→ **Task directions**:
Could you output all of the records below exactly as they appear?

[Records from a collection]
......

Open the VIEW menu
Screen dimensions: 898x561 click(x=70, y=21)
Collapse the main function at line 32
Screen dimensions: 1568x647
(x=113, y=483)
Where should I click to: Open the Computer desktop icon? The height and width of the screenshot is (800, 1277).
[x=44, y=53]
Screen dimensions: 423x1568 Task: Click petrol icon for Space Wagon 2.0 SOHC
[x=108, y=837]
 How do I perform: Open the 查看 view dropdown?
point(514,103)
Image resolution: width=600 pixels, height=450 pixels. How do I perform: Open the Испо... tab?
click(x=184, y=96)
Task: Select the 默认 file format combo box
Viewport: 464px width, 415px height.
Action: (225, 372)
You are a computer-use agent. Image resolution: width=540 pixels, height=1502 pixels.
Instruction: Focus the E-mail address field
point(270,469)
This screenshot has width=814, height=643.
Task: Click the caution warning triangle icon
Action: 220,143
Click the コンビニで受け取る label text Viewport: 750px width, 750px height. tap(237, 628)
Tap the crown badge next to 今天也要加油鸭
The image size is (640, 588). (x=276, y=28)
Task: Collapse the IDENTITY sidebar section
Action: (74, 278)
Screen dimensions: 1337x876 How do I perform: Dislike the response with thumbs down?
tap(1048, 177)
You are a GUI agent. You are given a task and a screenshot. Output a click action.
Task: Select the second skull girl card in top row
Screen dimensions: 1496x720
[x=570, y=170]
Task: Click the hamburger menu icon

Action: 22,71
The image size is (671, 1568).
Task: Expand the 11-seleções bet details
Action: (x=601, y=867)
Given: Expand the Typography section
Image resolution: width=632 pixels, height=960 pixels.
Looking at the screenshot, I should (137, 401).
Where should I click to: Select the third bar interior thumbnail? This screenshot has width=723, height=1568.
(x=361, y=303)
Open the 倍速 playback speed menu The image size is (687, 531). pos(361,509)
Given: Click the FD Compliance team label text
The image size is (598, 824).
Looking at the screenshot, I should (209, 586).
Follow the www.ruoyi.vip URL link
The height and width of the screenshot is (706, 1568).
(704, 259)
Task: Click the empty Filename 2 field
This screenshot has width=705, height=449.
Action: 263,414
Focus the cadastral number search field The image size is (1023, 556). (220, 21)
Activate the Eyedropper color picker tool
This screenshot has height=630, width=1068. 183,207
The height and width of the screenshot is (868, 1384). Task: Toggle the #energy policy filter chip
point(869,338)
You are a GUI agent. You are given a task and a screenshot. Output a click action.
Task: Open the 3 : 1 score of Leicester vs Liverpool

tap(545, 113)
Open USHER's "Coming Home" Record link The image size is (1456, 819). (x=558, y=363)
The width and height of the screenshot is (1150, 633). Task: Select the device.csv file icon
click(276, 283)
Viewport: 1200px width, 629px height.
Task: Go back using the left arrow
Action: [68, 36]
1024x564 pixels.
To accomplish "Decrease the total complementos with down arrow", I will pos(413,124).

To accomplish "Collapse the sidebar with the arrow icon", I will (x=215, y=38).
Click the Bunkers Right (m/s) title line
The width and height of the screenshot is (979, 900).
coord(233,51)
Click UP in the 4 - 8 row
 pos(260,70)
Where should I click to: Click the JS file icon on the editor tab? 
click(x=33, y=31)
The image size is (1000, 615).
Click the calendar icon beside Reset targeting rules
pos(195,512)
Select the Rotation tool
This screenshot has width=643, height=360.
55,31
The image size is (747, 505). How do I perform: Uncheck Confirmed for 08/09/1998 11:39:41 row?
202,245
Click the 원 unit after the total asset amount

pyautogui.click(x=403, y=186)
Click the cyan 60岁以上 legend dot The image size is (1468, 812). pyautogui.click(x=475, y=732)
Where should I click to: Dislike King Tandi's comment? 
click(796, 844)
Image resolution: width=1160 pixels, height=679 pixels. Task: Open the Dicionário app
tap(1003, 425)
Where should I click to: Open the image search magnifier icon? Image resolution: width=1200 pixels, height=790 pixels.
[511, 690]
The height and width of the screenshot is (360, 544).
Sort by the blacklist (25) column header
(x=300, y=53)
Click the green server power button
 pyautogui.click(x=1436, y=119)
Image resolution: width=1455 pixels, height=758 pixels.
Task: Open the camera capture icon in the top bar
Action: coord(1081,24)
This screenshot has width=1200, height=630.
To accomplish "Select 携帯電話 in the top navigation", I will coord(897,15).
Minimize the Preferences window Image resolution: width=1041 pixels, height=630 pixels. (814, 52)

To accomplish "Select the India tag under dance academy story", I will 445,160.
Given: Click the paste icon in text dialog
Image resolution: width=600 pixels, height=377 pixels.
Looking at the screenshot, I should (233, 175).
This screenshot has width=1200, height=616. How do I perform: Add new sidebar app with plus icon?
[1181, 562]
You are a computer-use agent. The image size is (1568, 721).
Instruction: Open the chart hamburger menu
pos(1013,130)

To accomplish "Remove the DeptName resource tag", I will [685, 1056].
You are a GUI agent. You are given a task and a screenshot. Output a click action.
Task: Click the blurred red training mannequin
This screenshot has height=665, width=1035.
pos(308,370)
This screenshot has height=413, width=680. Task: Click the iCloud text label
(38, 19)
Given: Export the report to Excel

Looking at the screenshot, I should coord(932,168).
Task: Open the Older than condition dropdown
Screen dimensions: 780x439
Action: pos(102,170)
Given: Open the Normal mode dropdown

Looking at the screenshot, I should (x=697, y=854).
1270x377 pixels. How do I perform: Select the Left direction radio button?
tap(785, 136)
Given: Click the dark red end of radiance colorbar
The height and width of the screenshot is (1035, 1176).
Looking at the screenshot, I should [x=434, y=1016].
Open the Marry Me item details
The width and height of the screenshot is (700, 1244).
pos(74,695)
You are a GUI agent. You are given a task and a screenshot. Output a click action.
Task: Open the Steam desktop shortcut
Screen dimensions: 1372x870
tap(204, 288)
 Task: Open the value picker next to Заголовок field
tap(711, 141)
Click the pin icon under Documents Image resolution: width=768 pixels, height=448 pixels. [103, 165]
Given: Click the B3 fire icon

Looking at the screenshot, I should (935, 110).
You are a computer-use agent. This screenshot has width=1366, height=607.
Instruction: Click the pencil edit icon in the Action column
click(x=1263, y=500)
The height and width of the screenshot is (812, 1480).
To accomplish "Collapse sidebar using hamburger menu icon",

......

→ **Output for this task**:
Open the VIEW menu
Screen dimensions: 898x561 click(x=70, y=21)
Collapse the main function at line 32
Screen dimensions: 1568x647
(x=113, y=483)
Where should I click to: Open the Computer desktop icon? The height and width of the screenshot is (800, 1277).
[x=44, y=53]
Screen dimensions: 423x1568 Task: Click petrol icon for Space Wagon 2.0 SOHC
[x=108, y=837]
 How do I perform: Open the 查看 view dropdown?
point(514,103)
Image resolution: width=600 pixels, height=450 pixels. How do I perform: Open the Испо... tab?
click(x=184, y=96)
Task: Select the 默认 file format combo box
Viewport: 464px width, 415px height.
Action: (225, 372)
You are a computer-use agent. Image resolution: width=540 pixels, height=1502 pixels.
Instruction: Focus the E-mail address field
point(270,469)
This screenshot has width=814, height=643.
Task: Click the caution warning triangle icon
Action: 220,143
Click the コンビニで受け取る label text Viewport: 750px width, 750px height. tap(237, 628)
Tap the crown badge next to 今天也要加油鸭
The image size is (640, 588). (x=276, y=28)
Task: Collapse the IDENTITY sidebar section
Action: (74, 278)
Screen dimensions: 1337x876 How do I perform: Dislike the response with thumbs down?
tap(1048, 177)
You are a GUI agent. You are given a task and a screenshot. Output a click action.
Task: Select the second skull girl card in top row
Screen dimensions: 1496x720
[x=570, y=170]
Task: Click the hamburger menu icon

Action: 22,71
The image size is (671, 1568).
Task: Expand the 11-seleções bet details
Action: (x=601, y=867)
Given: Expand the Typography section
Image resolution: width=632 pixels, height=960 pixels.
Looking at the screenshot, I should (137, 401).
Where should I click to: Select the third bar interior thumbnail? This screenshot has width=723, height=1568.
(x=361, y=303)
Open the 倍速 playback speed menu The image size is (687, 531). pos(361,509)
Given: Click the FD Compliance team label text
The image size is (598, 824).
Looking at the screenshot, I should (209, 586).
Follow the www.ruoyi.vip URL link
The height and width of the screenshot is (706, 1568).
(704, 259)
Task: Click the empty Filename 2 field
This screenshot has width=705, height=449.
Action: 263,414
Focus the cadastral number search field The image size is (1023, 556). (220, 21)
Activate the Eyedropper color picker tool
This screenshot has height=630, width=1068. 183,207
The height and width of the screenshot is (868, 1384). Task: Toggle the #energy policy filter chip
point(869,338)
You are a GUI agent. You are given a task and a screenshot. Output a click action.
Task: Open the 3 : 1 score of Leicester vs Liverpool

tap(545, 113)
Open USHER's "Coming Home" Record link The image size is (1456, 819). (x=558, y=363)
The width and height of the screenshot is (1150, 633). Task: Select the device.csv file icon
click(276, 283)
Viewport: 1200px width, 629px height.
Task: Go back using the left arrow
Action: [68, 36]
1024x564 pixels.
To accomplish "Decrease the total complementos with down arrow", I will pos(413,124).

To accomplish "Collapse the sidebar with the arrow icon", I will (x=215, y=38).
Click the Bunkers Right (m/s) title line
The width and height of the screenshot is (979, 900).
coord(233,51)
Click UP in the 4 - 8 row
 pos(260,70)
Where should I click to: Click the JS file icon on the editor tab? 
click(x=33, y=31)
The image size is (1000, 615).
Click the calendar icon beside Reset targeting rules
pos(195,512)
Select the Rotation tool
This screenshot has width=643, height=360.
55,31
The image size is (747, 505). How do I perform: Uncheck Confirmed for 08/09/1998 11:39:41 row?
202,245
Click the 원 unit after the total asset amount

pyautogui.click(x=403, y=186)
Click the cyan 60岁以上 legend dot The image size is (1468, 812). pyautogui.click(x=475, y=732)
Where should I click to: Dislike King Tandi's comment? 
click(796, 844)
Image resolution: width=1160 pixels, height=679 pixels. Task: Open the Dicionário app
tap(1003, 425)
Where should I click to: Open the image search magnifier icon? Image resolution: width=1200 pixels, height=790 pixels.
[511, 690]
The height and width of the screenshot is (360, 544).
Sort by the blacklist (25) column header
(x=300, y=53)
Click the green server power button
 pyautogui.click(x=1436, y=119)
Image resolution: width=1455 pixels, height=758 pixels.
Task: Open the camera capture icon in the top bar
Action: coord(1081,24)
This screenshot has width=1200, height=630.
To accomplish "Select 携帯電話 in the top navigation", I will coord(897,15).
Minimize the Preferences window Image resolution: width=1041 pixels, height=630 pixels. (814, 52)

To accomplish "Select the India tag under dance academy story", I will 445,160.
Given: Click the paste icon in text dialog
Image resolution: width=600 pixels, height=377 pixels.
Looking at the screenshot, I should (233, 175).
This screenshot has width=1200, height=616. How do I perform: Add new sidebar app with plus icon?
[1181, 562]
You are a computer-use agent. The image size is (1568, 721).
Instruction: Open the chart hamburger menu
pos(1013,130)

To accomplish "Remove the DeptName resource tag", I will [685, 1056].
You are a GUI agent. You are given a task and a screenshot. Output a click action.
Task: Click the blurred red training mannequin
This screenshot has height=665, width=1035.
pos(308,370)
This screenshot has height=413, width=680. Task: Click the iCloud text label
(38, 19)
Given: Export the report to Excel

Looking at the screenshot, I should coord(932,168).
Task: Open the Older than condition dropdown
Screen dimensions: 780x439
Action: pos(102,170)
Given: Open the Normal mode dropdown

Looking at the screenshot, I should (x=697, y=854).
1270x377 pixels. How do I perform: Select the Left direction radio button?
tap(785, 136)
Given: Click the dark red end of radiance colorbar
The height and width of the screenshot is (1035, 1176).
Looking at the screenshot, I should [x=434, y=1016].
Open the Marry Me item details
The width and height of the screenshot is (700, 1244).
pos(74,695)
You are a GUI agent. You are given a task and a screenshot. Output a click action.
Task: Open the Steam desktop shortcut
Screen dimensions: 1372x870
tap(204, 288)
 Task: Open the value picker next to Заголовок field
tap(711, 141)
Click the pin icon under Documents Image resolution: width=768 pixels, height=448 pixels. [103, 165]
Given: Click the B3 fire icon

Looking at the screenshot, I should (935, 110).
You are a computer-use agent. This screenshot has width=1366, height=607.
Instruction: Click the pencil edit icon in the Action column
click(x=1263, y=500)
The height and width of the screenshot is (812, 1480).
To accomplish "Collapse sidebar using hamburger menu icon",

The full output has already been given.